Song by J. Cole

from the album KOD
- Released: April 20, 2018
- Recorded: 2017
- Genre: Hip hop; trap;
- Length: 2:13
- Label: Dreamville; Roc Nation; Interscope;
- Songwriters: Jermaine Cole; Roy Ayers; James Bedford; Lamont Porter; Sylvia Striplin; Christopher Wallace;
- Producer: J. Cole T-Minus

= Motiv8 (song) =

"Motiv8" (pronounced "motivate") is a song by American rapper J. Cole, released on April 20, 2018 from his fifth studio album, KOD.

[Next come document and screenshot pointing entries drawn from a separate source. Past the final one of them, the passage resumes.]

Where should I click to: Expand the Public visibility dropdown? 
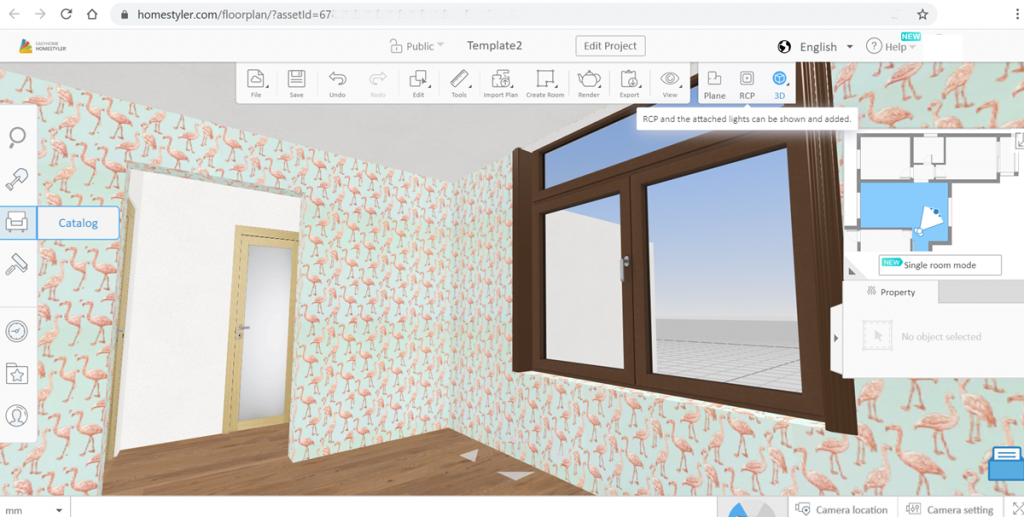[x=417, y=46]
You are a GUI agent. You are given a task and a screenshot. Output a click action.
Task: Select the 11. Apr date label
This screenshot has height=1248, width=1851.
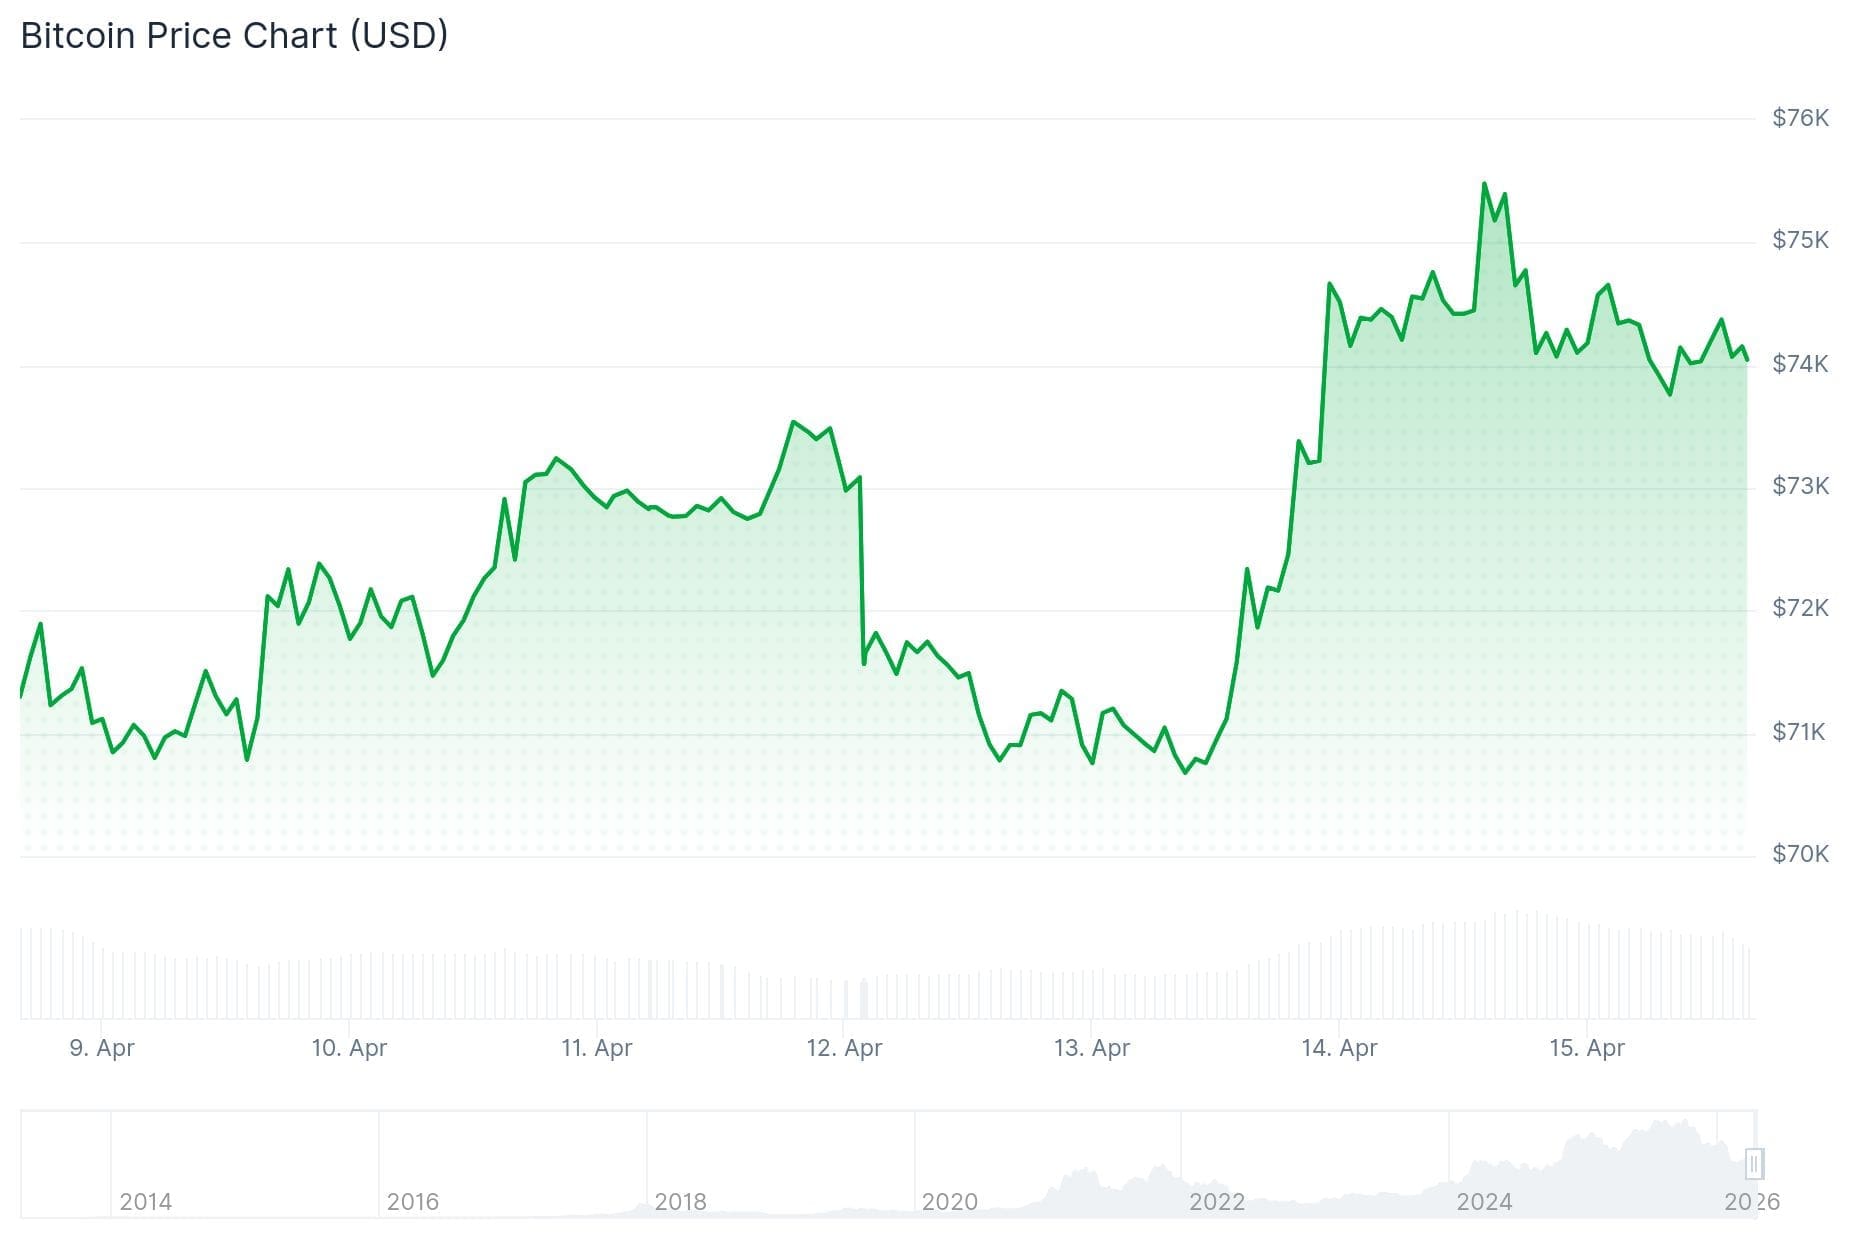tap(596, 1048)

==Composition and samples==
The song contains an uncredited sample from "Knuck If You Buck", performed by Crime Mob; and excerpts from "Get Money", as written by Roy Ayers, James Bedford, Lamont Porter, Sylvia Striplin and Chris Wallace, and performed by Junior M.A.F.I.A.

==Lyrical interpretation==
HotNewHipHop said "another track that’s been getting a lot of attention lately is this song called “Motiv8.” [...] Cole hops on this self-produced beat and raps about being motivated to get the money, something he repeats throughout the song & chorus."

==Critical reception==
Alexis Petridis of The Guardian said "Motiv8 revolves around little more than an eerie keyboard figure and a disembodied cry of “get money” from Lil Kim's guest appearance on the 1995 Junior MAFIA hit of the same title – ripped out of context, it sounds bleak and despairing." KentWired said “Another song I feel like will be played on the radio a lot. Also, another favorite song of mine. This kind of reminds me of Kendrick Lamar’s “Levitate.” However, I love the beginning of this song where it has pretty much a video game sound effect to it.”

==Usage in media==
The song was featured in the official 2018 NBA Playoffs (Eastern Conference Finals) and the NBA Finals promotion for ESPN.

==Commercial performance==
Upon its first week of release, "Motiv8" debuted at number 15 on the US Billboard Hot 100.

==Charts==

| Chart (2018) | Peak position |
|---|---|
| Australia (ARIA) | 47 |
| Canada Hot 100 (Billboard) | 23 |
| Ireland (IRMA) | 37 |
| New Zealand (Recorded Music NZ) | 26 |
| Portugal (AFP) | 47 |
| Sweden Heatseeker (Sverigetopplistan) | 5 |
| US Billboard Hot 100 | 15 |
| US Hot R&B/Hip-Hop Songs (Billboard) | 10 |

==Certifications==

| Region | Certification | Certified units/sales |
| Australia (ARIA) | Gold | 35,000^{‡} |
| United States (RIAA) | Platinum | 1,000,000^{‡} |
^{‡} Sales+streaming figures based on certification alone.